Interworlding by Blakelee Harmon

This interactive Augmented Reality project was created using BlippAR. To view, download the BlippAR app on your phone or tablet. Open the app, point the camera at the image(s) below, and tap "tap to scan." Make sure your device sound is on and the volume is turned up. Interact with the augments by tapping. Enjoy!

Interworlding is a collection starting after leaving my home in New York City due to the Covid-19 Pandemic. The unprecedented events occurring are humans largest sign and warning to stop living how we are living. The exploitation that the virus has unraveled has brought inequality, racism, sexism, and corrupt policies directly to the masses. In a time when we are all isolated, technology became our only neighbor. The innovations in media technology and platforms have hastened the distribution of ideas and brought these once taboo subjects to the forefront of public consciousness and conversation.

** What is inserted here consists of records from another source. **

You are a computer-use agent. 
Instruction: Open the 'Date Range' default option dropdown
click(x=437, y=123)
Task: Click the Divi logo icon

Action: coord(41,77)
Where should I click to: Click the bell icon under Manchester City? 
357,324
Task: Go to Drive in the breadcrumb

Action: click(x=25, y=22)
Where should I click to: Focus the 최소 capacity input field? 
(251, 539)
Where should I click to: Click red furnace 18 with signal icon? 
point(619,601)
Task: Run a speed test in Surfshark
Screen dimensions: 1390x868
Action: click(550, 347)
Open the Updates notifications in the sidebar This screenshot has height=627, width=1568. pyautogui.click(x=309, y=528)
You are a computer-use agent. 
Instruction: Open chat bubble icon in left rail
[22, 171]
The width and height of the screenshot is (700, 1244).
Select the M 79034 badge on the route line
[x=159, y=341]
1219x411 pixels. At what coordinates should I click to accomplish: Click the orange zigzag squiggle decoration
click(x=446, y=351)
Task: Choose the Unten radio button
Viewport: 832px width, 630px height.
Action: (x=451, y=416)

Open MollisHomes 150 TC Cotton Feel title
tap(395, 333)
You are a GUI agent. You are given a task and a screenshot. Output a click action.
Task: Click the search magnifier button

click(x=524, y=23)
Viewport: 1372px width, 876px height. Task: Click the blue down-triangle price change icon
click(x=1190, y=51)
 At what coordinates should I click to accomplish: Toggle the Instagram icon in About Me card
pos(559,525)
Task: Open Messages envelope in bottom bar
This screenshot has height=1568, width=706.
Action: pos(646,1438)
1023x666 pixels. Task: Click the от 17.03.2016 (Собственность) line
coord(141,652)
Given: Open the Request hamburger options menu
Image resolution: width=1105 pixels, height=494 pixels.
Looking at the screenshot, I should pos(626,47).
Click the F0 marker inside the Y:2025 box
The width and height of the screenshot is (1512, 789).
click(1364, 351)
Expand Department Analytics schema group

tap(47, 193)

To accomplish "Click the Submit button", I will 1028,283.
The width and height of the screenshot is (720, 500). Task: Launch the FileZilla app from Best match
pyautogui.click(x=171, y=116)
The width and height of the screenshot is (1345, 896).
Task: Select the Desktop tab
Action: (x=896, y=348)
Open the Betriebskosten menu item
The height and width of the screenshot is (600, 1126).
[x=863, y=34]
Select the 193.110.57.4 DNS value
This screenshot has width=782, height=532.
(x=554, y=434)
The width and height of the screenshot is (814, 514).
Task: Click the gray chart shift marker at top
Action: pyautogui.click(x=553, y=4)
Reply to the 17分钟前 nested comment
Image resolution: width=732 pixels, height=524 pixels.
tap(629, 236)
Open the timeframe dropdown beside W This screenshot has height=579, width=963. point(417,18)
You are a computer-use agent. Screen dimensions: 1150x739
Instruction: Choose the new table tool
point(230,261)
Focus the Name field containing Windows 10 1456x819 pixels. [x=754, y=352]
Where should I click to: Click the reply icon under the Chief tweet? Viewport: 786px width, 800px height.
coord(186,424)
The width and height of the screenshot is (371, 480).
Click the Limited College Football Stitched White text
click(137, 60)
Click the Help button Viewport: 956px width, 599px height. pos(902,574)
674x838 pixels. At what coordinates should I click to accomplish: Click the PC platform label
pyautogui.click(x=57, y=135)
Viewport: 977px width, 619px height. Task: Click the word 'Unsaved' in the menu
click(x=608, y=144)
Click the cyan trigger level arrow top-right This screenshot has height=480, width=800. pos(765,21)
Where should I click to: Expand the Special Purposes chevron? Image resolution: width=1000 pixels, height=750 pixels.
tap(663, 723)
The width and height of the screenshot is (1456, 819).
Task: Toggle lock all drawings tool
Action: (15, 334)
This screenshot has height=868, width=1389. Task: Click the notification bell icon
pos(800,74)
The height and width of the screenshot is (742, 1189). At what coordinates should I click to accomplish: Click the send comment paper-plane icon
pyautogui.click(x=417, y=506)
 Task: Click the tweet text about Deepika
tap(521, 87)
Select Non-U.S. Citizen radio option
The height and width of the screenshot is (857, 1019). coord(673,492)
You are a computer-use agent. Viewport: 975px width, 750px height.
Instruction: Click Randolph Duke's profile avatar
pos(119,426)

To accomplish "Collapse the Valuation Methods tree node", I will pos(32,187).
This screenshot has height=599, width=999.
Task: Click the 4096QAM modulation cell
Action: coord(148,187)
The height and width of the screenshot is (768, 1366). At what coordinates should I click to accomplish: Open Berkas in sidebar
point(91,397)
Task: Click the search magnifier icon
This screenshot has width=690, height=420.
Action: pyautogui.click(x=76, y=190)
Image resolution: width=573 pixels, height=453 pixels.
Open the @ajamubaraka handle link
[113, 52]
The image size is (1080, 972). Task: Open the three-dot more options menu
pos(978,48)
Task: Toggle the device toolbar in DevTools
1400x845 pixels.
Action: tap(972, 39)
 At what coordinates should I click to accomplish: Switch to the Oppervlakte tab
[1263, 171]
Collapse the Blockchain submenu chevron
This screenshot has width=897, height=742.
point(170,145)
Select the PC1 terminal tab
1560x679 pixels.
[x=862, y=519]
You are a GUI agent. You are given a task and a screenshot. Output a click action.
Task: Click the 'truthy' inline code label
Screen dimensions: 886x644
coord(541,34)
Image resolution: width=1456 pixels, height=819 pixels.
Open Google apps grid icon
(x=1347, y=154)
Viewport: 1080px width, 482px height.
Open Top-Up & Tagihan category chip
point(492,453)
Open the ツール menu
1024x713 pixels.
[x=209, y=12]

During my four months of quarantine paint was the only way to digest, compress, and somehow accept reality. My energy, my experience, was in a constant state of surrender.The clarity of inequality brought by the Pandemic created a spiral of layers that were unavoidable. I constantly saw the injustice within the boroughs of New York. Positive cases showing up in extreme numbers within communities with more essential workers, lower income, failing air quality and less overall health care. The Pandemic is a race issue. The urges for a shift in the way we operate sustainably exploited the systems of factory farming, deforestation, and use of carbon emissions. The pandemic is an ecological issue. Homeschooling, remote working, zooms, routine, prescriptions, parenting, money, sex, space, clothes, old patterns, trauma, arguments, miscommunication, overcommunication, youtube home workouts, food, no food, divorce, custody, weddings, a whole new world, isolation, Clorox, 6 feet, wear a mask, stay home, in this together, hospitals without supplies, stimulus checks, protests, murders, living on mars. The pandemic is an awakening issue. Toilet paper hoarding, mask fashion, companies committing to any trend to sell and capitalize on the crisis highlight the manipulation within the Anthropocene. At first, there was shame and guilt when I wanted to create using these destructing forces, but there is too much passion inside of me to ignore. More than anything, the works made within quarantine were created with the question of, where do we go from here- where do we pull from? As a believer in collective energy, there is a sense that the pandemic serves us as an opportunity to reframe, remold, shapeshift, transition, reverse, correct, and start again.

Using large scale canvases to reflect the materiality of mistakes in collaboration with new concepts, this collection shows the effort of the human mind. Branching out beyond the physical form requires the objectification of color, and concept in order to move the audience into a post human mindframe. Eventually, with this in mind, art and life as a whole, will become fluid and balanced in a setting that is not forced to either be an object or a subject but as a vessel within the energies among us equally.